Deus nos livre
Nos desencontros de opinião numa longa convivência, a pergunta que não cala, com sua inescapável conjunção alternativa: “você quer ser feliz ou ter razão?”
Tenho um amigo que diz não entender a sem-cerimônia com que uma pessoa, às vezes acompanhada, resolve passar alguns dias na casa de outra, compartilhando a hora de dormir, de acordar, de comer e até de certas intimidades como falar sozinho, coçar os ouvidos ou fazer palavras cruzadas.
Diz ele que não confia em quem usa o banheiro alheio, mesmo no aperto. Jura que nunca fez coisas mais substanciosas em locais públicos como aeroporto, estação rodoviária, posto de combustíveis e restaurante. E vive repetindo: “viajar é bom, mas voltar pra casa e sentar no próprio trono não tem preço!”
Imagem: Dedé Dwight |
Para algumas pessoas, a vida é leve, descomplicada. Para outras, como o meu amigo, tudo é problema, em maior ou menor escala.

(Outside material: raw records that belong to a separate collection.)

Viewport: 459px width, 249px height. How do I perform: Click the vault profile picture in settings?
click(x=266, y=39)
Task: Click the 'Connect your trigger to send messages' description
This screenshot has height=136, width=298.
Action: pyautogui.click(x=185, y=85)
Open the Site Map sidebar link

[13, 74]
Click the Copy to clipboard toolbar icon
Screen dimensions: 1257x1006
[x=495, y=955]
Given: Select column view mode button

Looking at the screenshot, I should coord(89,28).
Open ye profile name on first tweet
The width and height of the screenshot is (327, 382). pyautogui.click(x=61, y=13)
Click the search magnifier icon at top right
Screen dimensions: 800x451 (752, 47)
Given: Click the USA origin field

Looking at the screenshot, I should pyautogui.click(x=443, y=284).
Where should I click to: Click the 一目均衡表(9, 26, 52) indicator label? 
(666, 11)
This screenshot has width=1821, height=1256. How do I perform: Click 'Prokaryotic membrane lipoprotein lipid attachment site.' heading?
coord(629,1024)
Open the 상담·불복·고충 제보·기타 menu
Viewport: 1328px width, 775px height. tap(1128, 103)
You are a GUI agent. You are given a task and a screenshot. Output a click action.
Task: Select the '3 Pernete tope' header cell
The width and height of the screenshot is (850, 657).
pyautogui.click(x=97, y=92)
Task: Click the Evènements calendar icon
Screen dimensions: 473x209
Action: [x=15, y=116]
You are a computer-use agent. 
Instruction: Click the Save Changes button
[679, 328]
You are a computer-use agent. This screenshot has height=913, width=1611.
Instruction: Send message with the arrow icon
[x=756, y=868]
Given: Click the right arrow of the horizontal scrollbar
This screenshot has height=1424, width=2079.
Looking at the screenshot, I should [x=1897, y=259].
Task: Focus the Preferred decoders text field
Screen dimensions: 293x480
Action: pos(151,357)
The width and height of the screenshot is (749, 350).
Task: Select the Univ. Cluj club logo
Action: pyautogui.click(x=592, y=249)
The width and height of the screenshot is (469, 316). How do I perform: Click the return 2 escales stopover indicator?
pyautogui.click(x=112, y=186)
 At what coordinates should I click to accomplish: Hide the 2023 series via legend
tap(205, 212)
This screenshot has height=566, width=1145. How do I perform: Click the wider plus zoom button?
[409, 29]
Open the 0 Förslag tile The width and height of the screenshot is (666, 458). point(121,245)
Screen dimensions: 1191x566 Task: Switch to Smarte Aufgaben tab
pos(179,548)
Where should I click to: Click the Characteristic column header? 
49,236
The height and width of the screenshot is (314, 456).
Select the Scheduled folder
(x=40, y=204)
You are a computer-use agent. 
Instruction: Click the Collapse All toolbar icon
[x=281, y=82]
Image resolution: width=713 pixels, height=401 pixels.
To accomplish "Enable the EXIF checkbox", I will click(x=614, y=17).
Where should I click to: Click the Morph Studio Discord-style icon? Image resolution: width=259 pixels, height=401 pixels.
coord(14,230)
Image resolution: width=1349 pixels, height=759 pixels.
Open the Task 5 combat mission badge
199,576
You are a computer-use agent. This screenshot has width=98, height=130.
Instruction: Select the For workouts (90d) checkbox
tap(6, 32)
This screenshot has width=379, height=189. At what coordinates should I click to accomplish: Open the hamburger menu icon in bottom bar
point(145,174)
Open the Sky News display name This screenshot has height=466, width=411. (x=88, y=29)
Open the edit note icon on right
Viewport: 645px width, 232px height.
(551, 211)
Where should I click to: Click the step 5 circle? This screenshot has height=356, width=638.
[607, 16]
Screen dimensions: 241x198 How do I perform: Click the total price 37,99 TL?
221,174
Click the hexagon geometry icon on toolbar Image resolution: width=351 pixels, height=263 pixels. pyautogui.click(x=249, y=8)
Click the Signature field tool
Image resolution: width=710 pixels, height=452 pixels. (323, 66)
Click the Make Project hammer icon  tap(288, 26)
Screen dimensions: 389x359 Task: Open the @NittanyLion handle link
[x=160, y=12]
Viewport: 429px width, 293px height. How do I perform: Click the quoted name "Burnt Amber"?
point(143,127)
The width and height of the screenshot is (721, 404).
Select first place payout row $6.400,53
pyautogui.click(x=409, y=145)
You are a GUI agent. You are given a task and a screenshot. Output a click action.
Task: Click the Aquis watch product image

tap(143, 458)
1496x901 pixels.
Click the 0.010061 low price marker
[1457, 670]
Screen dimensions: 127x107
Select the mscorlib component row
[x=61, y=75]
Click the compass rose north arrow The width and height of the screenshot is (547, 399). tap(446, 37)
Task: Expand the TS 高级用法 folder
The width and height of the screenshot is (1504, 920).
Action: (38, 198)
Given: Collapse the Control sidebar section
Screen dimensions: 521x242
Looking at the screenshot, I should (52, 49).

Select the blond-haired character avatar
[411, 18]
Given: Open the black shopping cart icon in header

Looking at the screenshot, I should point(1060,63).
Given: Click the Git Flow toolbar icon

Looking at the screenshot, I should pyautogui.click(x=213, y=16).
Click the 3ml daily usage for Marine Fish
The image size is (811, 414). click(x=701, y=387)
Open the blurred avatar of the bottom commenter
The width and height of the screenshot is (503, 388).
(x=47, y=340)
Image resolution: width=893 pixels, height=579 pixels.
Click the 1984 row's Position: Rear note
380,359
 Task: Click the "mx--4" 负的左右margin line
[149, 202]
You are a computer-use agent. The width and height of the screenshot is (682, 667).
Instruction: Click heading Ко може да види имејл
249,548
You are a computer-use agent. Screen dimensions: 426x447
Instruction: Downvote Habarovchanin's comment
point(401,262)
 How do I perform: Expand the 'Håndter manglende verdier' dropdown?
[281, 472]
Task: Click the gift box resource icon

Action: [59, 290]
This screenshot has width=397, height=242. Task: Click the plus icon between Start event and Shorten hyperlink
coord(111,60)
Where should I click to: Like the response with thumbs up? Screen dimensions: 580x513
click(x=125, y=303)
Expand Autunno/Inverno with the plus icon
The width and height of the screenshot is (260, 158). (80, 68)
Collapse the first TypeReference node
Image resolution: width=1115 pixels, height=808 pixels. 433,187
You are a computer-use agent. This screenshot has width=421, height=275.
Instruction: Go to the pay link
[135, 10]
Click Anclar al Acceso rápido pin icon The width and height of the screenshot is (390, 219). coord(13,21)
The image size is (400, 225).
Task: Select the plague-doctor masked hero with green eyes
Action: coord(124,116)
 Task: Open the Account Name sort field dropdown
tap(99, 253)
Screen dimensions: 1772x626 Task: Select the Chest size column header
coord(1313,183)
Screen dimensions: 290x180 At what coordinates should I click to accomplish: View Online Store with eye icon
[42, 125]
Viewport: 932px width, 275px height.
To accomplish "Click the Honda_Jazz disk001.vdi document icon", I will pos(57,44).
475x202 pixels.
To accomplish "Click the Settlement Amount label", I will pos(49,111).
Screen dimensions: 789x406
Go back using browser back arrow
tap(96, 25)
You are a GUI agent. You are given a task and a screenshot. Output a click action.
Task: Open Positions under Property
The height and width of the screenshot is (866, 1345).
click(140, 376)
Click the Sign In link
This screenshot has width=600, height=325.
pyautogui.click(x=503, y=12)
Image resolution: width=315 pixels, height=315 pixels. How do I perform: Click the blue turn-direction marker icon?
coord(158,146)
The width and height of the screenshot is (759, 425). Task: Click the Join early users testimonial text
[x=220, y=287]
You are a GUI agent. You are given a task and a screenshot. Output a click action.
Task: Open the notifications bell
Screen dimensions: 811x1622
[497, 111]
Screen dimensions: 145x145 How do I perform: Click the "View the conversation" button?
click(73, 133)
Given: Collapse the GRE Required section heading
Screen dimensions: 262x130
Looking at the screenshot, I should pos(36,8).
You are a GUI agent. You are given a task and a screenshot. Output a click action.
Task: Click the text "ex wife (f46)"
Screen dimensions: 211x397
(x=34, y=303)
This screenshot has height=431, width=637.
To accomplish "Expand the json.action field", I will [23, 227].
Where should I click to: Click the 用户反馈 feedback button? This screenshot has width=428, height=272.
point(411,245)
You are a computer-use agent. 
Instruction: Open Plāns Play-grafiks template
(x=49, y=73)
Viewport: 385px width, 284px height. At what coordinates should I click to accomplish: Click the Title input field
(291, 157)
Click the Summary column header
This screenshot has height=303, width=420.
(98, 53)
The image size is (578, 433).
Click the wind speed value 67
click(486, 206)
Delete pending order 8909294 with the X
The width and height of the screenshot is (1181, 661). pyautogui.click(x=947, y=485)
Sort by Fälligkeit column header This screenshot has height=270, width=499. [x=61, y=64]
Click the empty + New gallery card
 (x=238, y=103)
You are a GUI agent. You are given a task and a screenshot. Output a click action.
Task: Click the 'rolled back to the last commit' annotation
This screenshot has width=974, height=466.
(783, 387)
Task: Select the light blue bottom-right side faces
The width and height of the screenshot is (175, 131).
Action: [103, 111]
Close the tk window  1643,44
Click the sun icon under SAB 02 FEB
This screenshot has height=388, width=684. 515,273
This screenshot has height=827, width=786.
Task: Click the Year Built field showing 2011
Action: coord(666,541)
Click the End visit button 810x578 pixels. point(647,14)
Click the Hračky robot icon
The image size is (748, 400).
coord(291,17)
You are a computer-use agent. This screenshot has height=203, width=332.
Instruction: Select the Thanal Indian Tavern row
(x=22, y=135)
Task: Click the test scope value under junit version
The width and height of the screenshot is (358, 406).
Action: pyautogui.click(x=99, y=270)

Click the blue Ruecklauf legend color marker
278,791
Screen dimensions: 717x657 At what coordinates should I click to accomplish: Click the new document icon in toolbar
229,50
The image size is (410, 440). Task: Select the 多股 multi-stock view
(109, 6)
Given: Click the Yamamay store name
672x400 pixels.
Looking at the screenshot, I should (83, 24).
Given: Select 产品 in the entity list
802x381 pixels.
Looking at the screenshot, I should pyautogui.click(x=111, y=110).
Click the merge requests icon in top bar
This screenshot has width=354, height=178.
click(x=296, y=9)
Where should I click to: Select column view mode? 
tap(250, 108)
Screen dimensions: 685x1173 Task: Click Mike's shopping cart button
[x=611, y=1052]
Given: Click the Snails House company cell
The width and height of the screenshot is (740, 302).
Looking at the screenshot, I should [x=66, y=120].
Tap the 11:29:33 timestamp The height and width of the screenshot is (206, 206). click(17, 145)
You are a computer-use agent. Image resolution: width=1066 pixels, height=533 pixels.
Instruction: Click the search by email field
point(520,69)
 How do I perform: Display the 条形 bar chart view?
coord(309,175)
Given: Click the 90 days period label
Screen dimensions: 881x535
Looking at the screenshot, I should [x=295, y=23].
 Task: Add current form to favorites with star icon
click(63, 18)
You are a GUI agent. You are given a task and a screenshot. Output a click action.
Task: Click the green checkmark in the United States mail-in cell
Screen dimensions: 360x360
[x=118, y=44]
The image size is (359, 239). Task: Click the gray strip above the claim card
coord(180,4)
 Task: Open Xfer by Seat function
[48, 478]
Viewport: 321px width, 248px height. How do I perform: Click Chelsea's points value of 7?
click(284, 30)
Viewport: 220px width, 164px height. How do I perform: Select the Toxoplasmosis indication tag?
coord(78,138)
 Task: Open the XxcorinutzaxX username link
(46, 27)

Elas são capazes de ir ao trabalho mesmo corizando, com febre, nunca dão o braço a torcer. Sabem que a torção do membro não passa de um surrado bordão.
Qual a consequência de avisar que não vai ao trabalho porque não quer dividir a virose com colegas? Nenhuma. Mas são exigentes consigo mesmas e, se assumem que irão entregar uma tarefa naquele dia – ainda que isso não salve ninguém do inferno, nem eleve o dólar ou derrube a Bolsa –, não admitem a “fraqueza”.
Se são inflexíveis consigo, imaginem com as pessoas mais chegadas. Quem lhe telefona às dez da manhã desmarcando o almoço combinado para o meio-dia corre o risco de perder a amizade. Almoço, entenda-se, apenas pretexto para o reencontro de gente que se “fala”, via whatsapp, a qualquer momento. “Isso não se faz nem entre nora e sogra”, dizem.
Essa gente cria expectativas que não aguenta ver frustradas. Se programa alguns dias de descanso numa praia, na volta vai reclamar de como ultimamente tem sido difícil viajar, vai criticar o aeroporto apinhado de emergentes ("um carnaval danado!"), falar da bagagem que custou a aparecer na esteira, do trajeto lento até o destino. Não lembra dos momentos paradisíacos que experimentou, talvez porque nem tenha percebido nada demais.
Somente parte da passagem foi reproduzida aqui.